Pools with a tanning ledge or sun shelf
This is the most common modern build — rectangular main pool with a 6-12 inch deep tanning ledge at one end. The ledge changes the geometry of the water surface.
What works:
- Standard rectangular cover sized to the full pool including the ledge area. The cover floats on the ledge water just like it floats on the deep end.
- Mount the reel on the deep end (opposite the ledge). When you roll the cover off, it pulls toward the deep end and the ledge water is exposed first — convenient because that's usually where kids splash.
- If the ledge has umbrella sleeves or bubblers, work the cover around them with hand trims after first install.
Oversize and commercial pools
Standard residential motor kits handle pools up to 20×40 ft (800 sqft). Above that you're in custom territory.
Up to 24×55 ft: Custom build available. Quote individually based on tube length, blanket weight, and motor torque requirements. Send dimensions to 740-495-6832 for a quote.
Larger than 24×55: Commercial sizing.
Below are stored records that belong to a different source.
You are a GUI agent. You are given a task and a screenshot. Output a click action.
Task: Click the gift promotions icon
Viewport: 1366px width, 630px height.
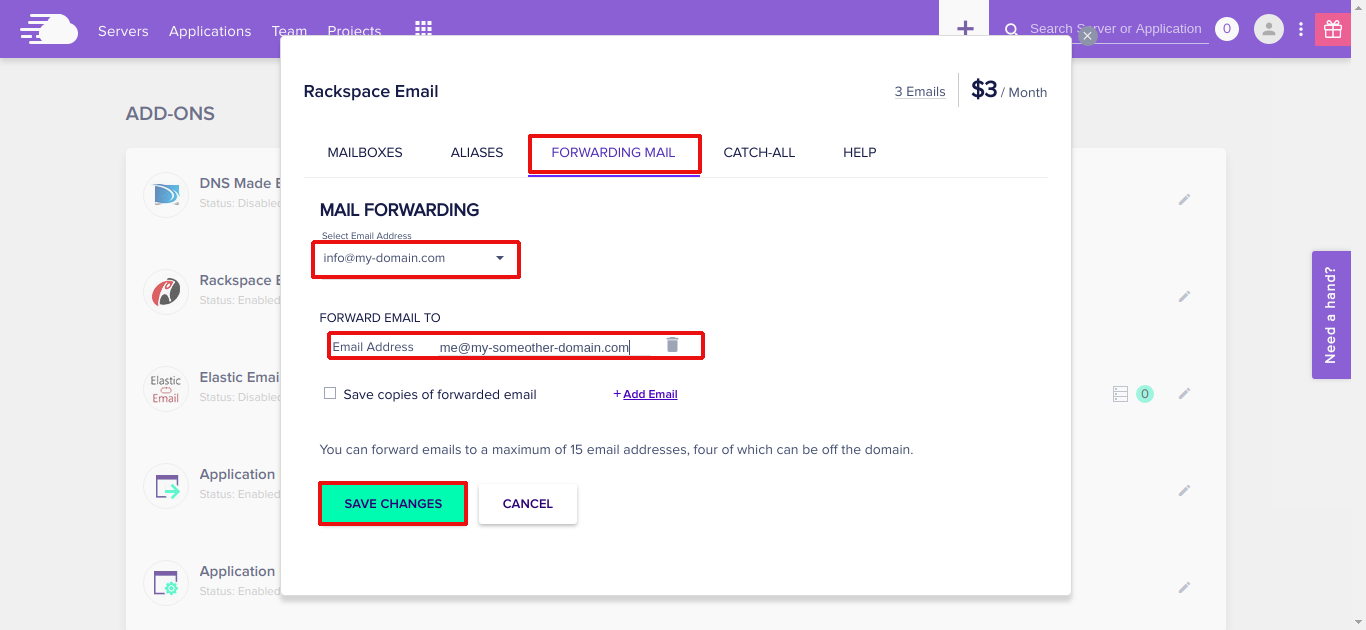(x=1332, y=29)
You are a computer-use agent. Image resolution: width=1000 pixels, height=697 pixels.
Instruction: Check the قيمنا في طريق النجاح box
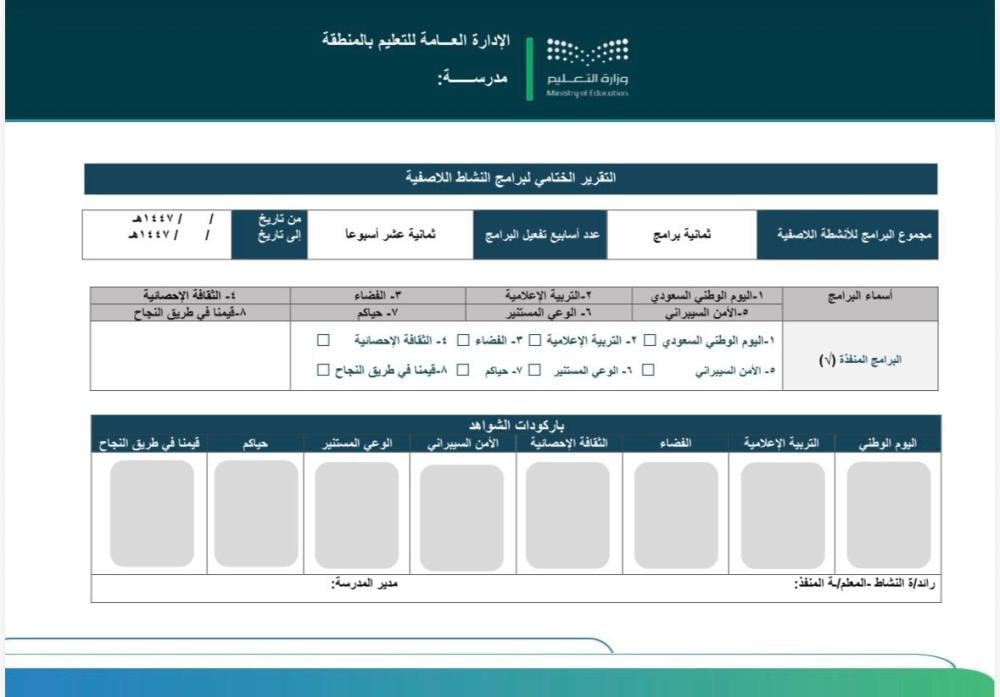[323, 371]
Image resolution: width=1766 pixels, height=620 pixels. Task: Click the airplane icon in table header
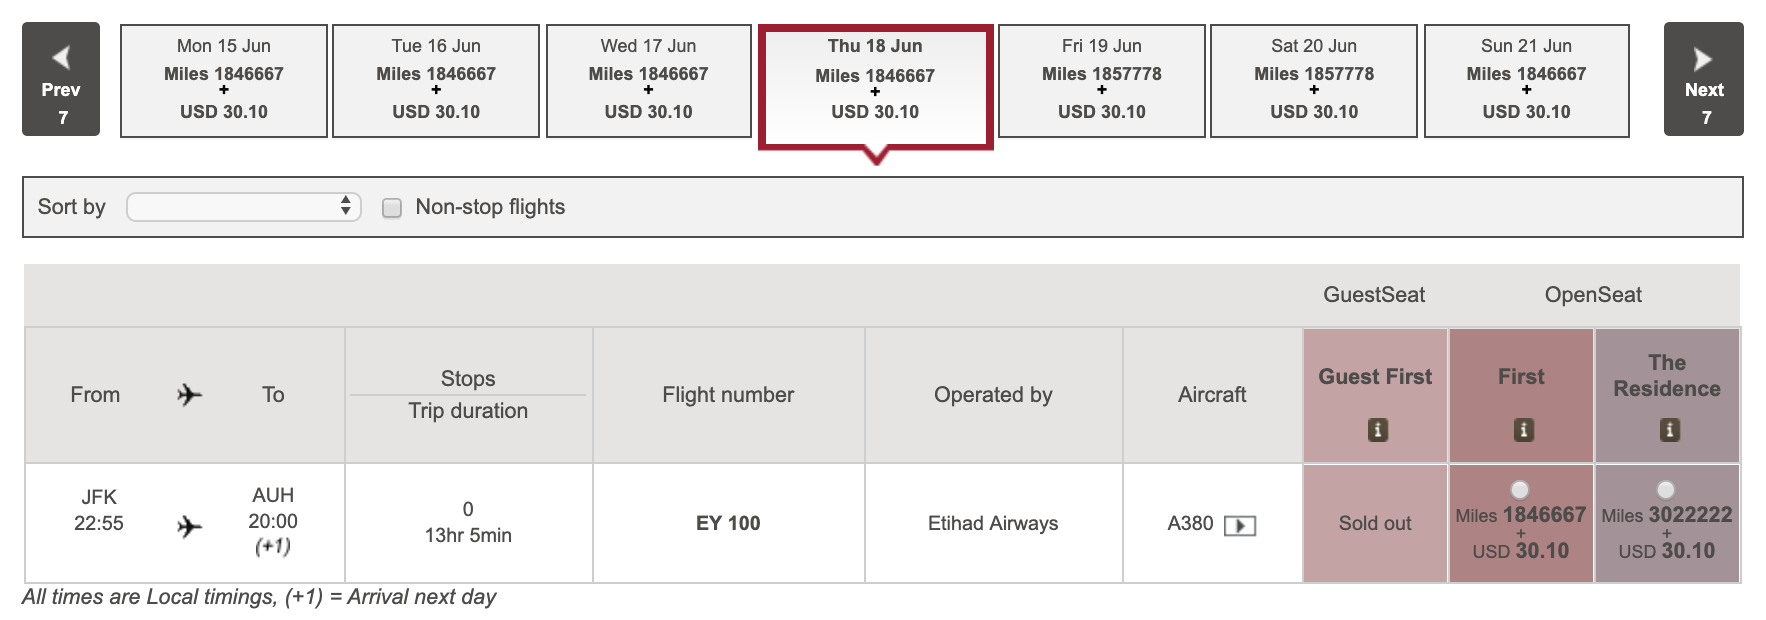189,395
We route these to our custom solutions team because the motor and battery scaling requires different components than the residential kit.
Specifically:
- Rocky's Easy Roller 24-ft+ — special 4-inch SLS PA adapter available, made to order ($183.81/pair)
- HydroTools / SwimLine commercial 28" Truss Base — route to custom solutions
Trim a rectangular cover vs. order custom
Almost always: trim a rectangular cover. Here's why:
| Approach | Cost | Lifespan | Rolls evenly? |
|---|---|---|---|
| Rectangular blanket, trim to fit | $200-$400 | 2-5 yrs | Yes — bubble pattern is intact |
| Custom-shape cover (off-brand) | $500-$1,500 | 1-3 yrs | Often no — bubble pattern disrupted by shape |
| Custom-shape cover (premium manufacturer) | $1,000-$3,000+ | 3-5 yrs | Usually yes if it's a major brand |
The trim-to-fit approach loses nothing structurally because solar blankets are uniform bubble sheets — you're not weakening the cover by cutting it as long as you leave at least 6 inches of margin on each axis.
Where to put the reel on an irregular pool
Three rules:
- Find the longest reasonably straight axis. The reel sits along that axis. The blanket rolls perpendicular to it.
- Pick the end with the most deck clearance. You need at least 2 feet of clear deck on each side of the reel tube to set the reel and let it spin without hitting deck furniture.
- Avoid placement under a diving board or any overhead obstacle. The rolled-up blanket adds about 12-18 inches of height to the reel — same problem with both L-shaped and inline motor designs.
If you're not sure where the reel should go, draw the pool from above and mark candidate axes. The longest one with clean deck on both ends usually wins.